**Exercise task:** Return the lines of the records as a JSON list of strings, one string per line with blank lines omitted, starting at the first line and ending with the line that contains "pos(1586,181)". Leave out the pictures.

● ● ● ● ●

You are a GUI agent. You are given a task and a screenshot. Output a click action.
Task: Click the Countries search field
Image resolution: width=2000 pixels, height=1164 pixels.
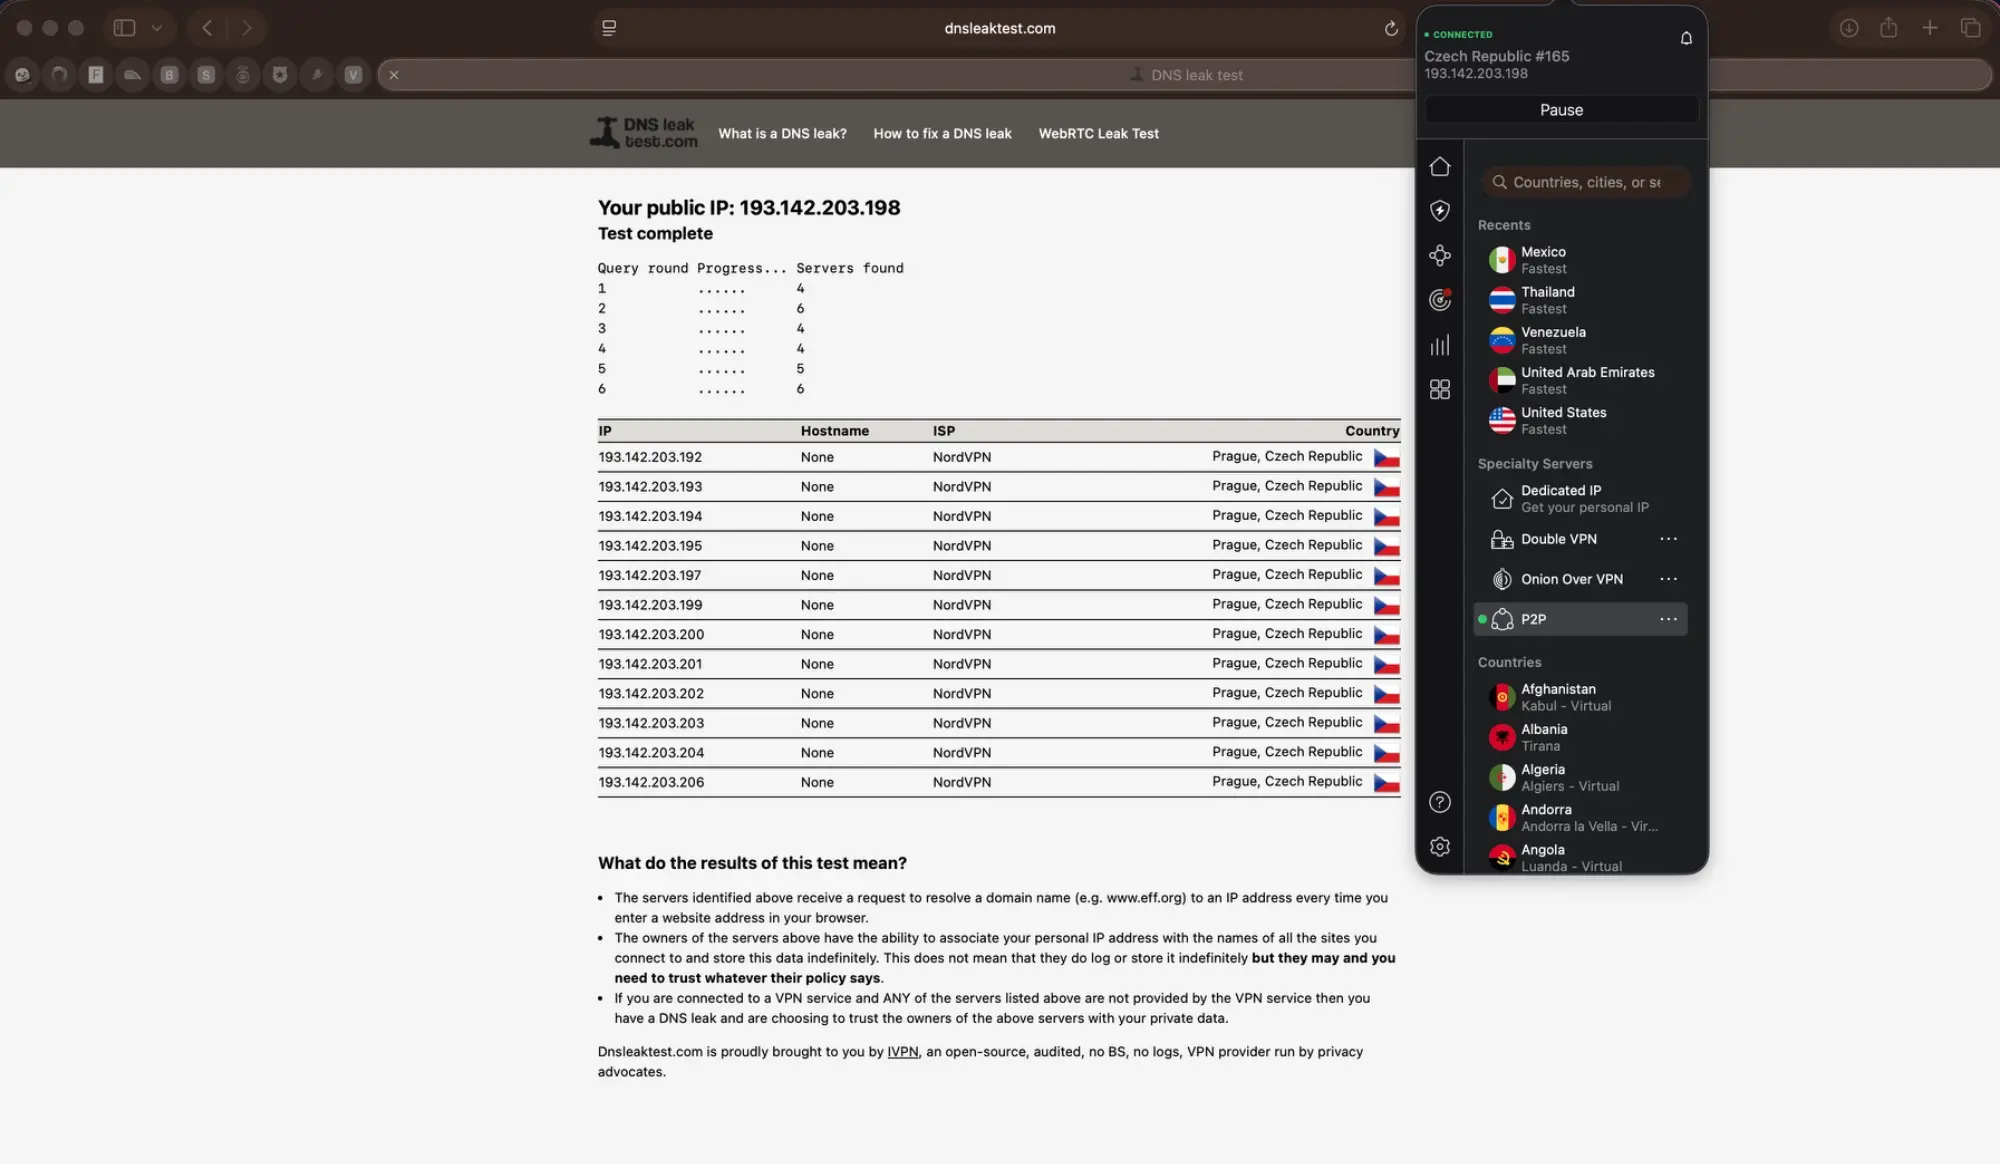pos(1586,181)
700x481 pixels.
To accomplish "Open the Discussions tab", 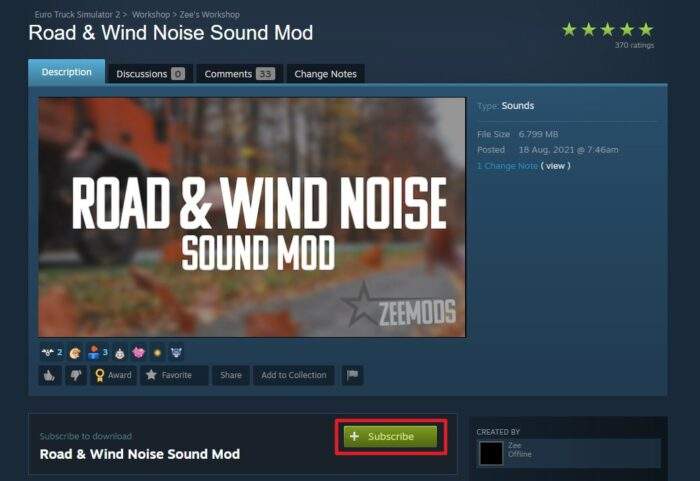I will pos(150,74).
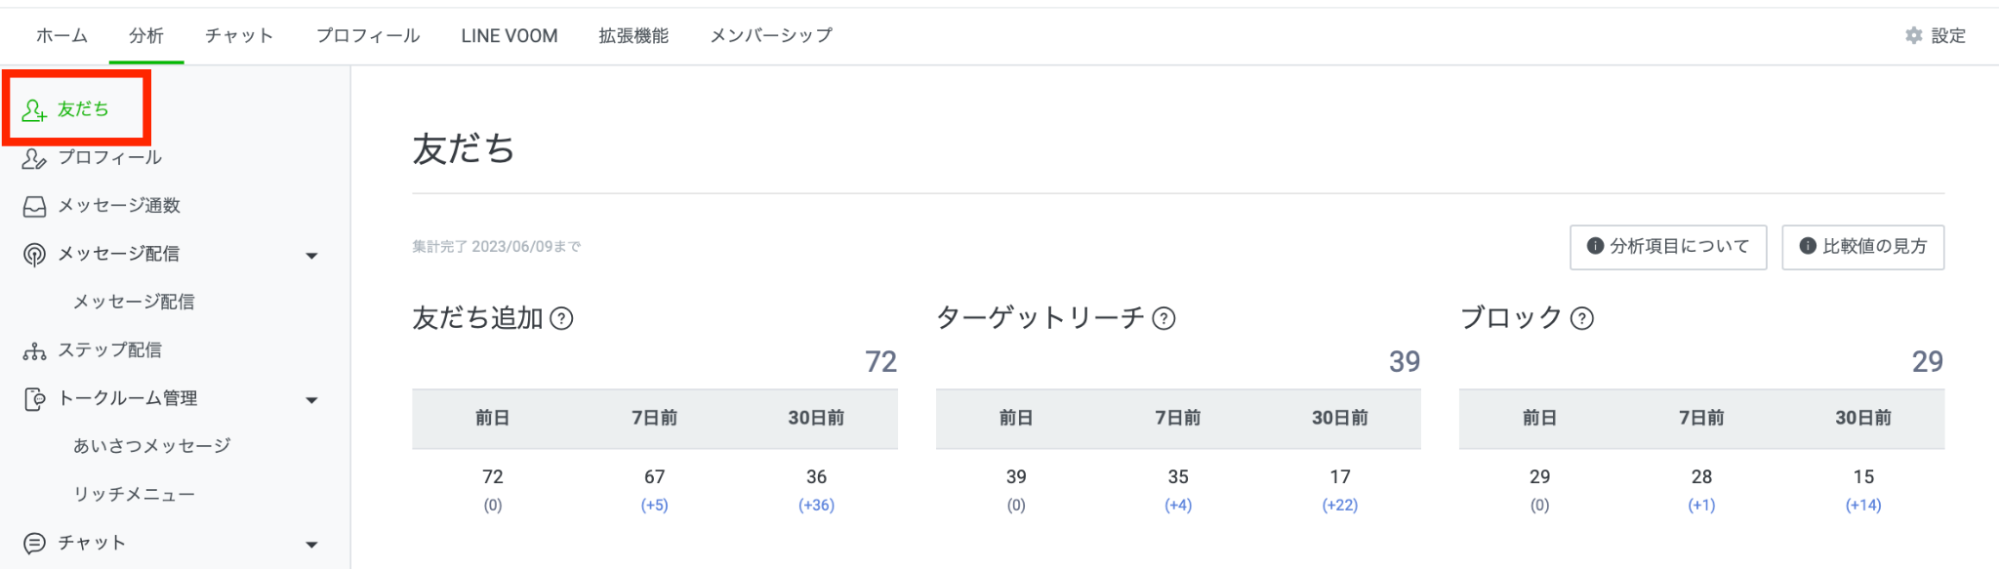The width and height of the screenshot is (1999, 570).
Task: Click the 分析項目について button
Action: point(1668,247)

● ● ● ● ●

**Worked answer:**
[
  "You are a GUI agent. You are given a task and a screenshot. Output a click action.",
  "Task: Click the Countries search field",
  "Image resolution: width=2000 pixels, height=1164 pixels.",
  "pos(1586,181)"
]